Before taking questions, though, the President spoke about his own views on the opportunities and necessities of international cooperation in the 21st Century, beginning with a new commitment to eliminating the existential threat of nuclear arms:
Even with the Cold War now over, the spread of nuclear weapons or the theft of nuclear material could lead to the extermination of any city on the planet. And this weekend in Prague, I will lay out an agenda to seek the goal of a world without nuclear weapons. (Applause.)
We also know that the pollution from cars in Boston or from factories in Beijing are melting the ice caps in the Arctic, and that that will disrupt weather patterns everywhere. The terrorists who struck in London, in New York, plotted in distant caves and simple apartments much closer to your home. And the reckless speculation of bankers that has new fueled a global economic downturn that's inflicting pain on workers and families is happening everywhere all across the globe.
The economic crisis has proven the fact of our interdependence in the most visible way yet. Not more than a generation ago, it would have been difficult to imagine that the inability of somebody to pay for a house in Florida could contribute to the failure of the banking system in Iceland. Today what's difficult to imagine is that we did not act sooner to shape our future.
While acknowledging that there was plenty of blame to go around, the President also confronted the "insidious" nature of anti-Americanism that has at times taken hold in various parts of the world. During the question-and-answer period he spoke to an issue at the heart of trans-Atlantic relations, raised by a young man named Anaxamène Dimitriadès:
Q I just want to know what do you expect from the French and the European countries regarding the war on terror?

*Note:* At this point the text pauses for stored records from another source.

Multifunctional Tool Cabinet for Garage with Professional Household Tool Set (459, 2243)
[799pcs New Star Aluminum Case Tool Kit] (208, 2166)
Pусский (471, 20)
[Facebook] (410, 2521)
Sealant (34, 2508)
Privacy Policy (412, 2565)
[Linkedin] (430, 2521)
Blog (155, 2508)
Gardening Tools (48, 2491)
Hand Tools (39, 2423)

PRESIDENT OBAMA: Good. That's a good question. Look, I think that over the last seven, eight years, as I said in my speech, a lot of tensions have developed between the United States and Europe. And one of the legacies, I hope, from my administration is, is that we start bringing our historic alliance back together in a much more effective way.
Now, that doesn't mean that we're not going to have honest disagreements. All countries have disagreements between themselves. But I think that we can work much more effectively and cooperatively, and maintain that core trust that we have towards each other.
Nowhere have we seen more suspicion than around questions of war and peace and how we respond to terrorism. When 9/11 happened, Europe responded as a true friend would respond to the United States, saying, "We are all Americans." All of us have a stake in ensuring that innocent people who were just going about their business, going to work, suddenly find themselves slaughtered -- all of us have an interest in preventing that kind of vicious, evil act.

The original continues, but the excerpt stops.